Implement a long-term metadata governance model and continuous compliance audits.
Query and analyze field-level classification metadata using Tooling API and Apex.

1. The Imperative of Data Classification in Enterprise Environments

In the contemporary, heavily regulated global economy, data is both an organisation's most valuable asset and its greatest liability. The proliferation of privacy regulations, including GDPR, HIPAA, and CCPA, has transformed data governance from a passive administrative exercise into an active operational requirement. For enterprise Salesforce architectures, the foundation of a robust security posture is the implementation of a comprehensive Data Classification strategy. Without knowing exactly what data resides within the system, who owns it, and how sensitive it is, security officers cannot formulate intelligent, cost-effective data protection controls.

Historically, organisations attempted to address data security through broad, brute-force policies: encrypting all custom fields, applying restrictive field-level security across the board, or enforcing highly constrained sharing models. However, this non-selective approach introduces massive operational friction. Over-encryption degrades system performance, breaks index-based search functionality, and restricts standard reporting. Overly restrictive access controls disrupt employee productivity, leading to workarounds and shadow IT. Data classification enables a surgical, risk-based approach to security. By categorising data based on its regulatory impact and business sensitivity, architects can deploy expensive security tools—such as Shield Platform Encryption, Transaction Security Policies, and real-time monitoring—only where they are truly required, maintaining platform agility while satisfying compliance audits.

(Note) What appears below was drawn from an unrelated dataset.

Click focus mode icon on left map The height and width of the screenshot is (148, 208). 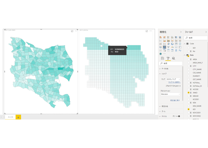[x=72, y=31]
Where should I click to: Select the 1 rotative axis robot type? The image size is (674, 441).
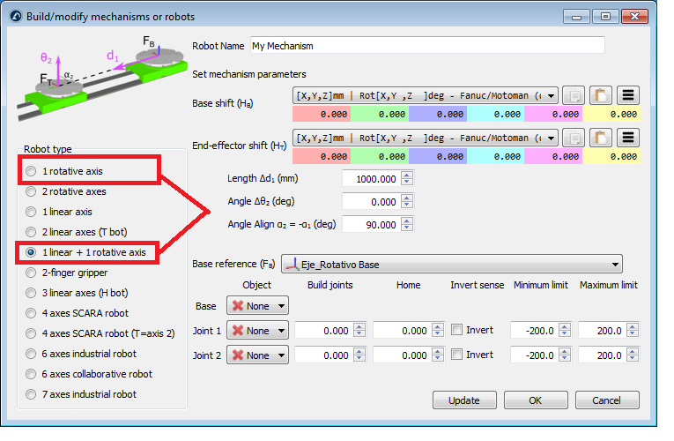(x=33, y=171)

Furthermore, data classification is a prerequisite for effective data lifecycle management. Enterprise environments frequently suffer from "metadata bloat," accumulation of deprecated custom fields, and redundant customer databases. A structured classification programme provides visibility into the usage and purpose of every metadata component, enabling systematic data archiving and disposal policies. This reduction in data footprint not only minimizes storage costs but also significantly decreases the organisation's threat surface in the event of an account compromise or integration breach.

2. Salesforce Native Data Classification Metadata: Fields and Architecture

To support enterprise data governance, Salesforce provides native Data Classification metadata fields directly integrated into the schema architecture of standard and custom objects. This feature allows administrators and architects to record critical compliance and ownership data directly on the field definition, embedding governance metadata directly within the platform's metadata catalog.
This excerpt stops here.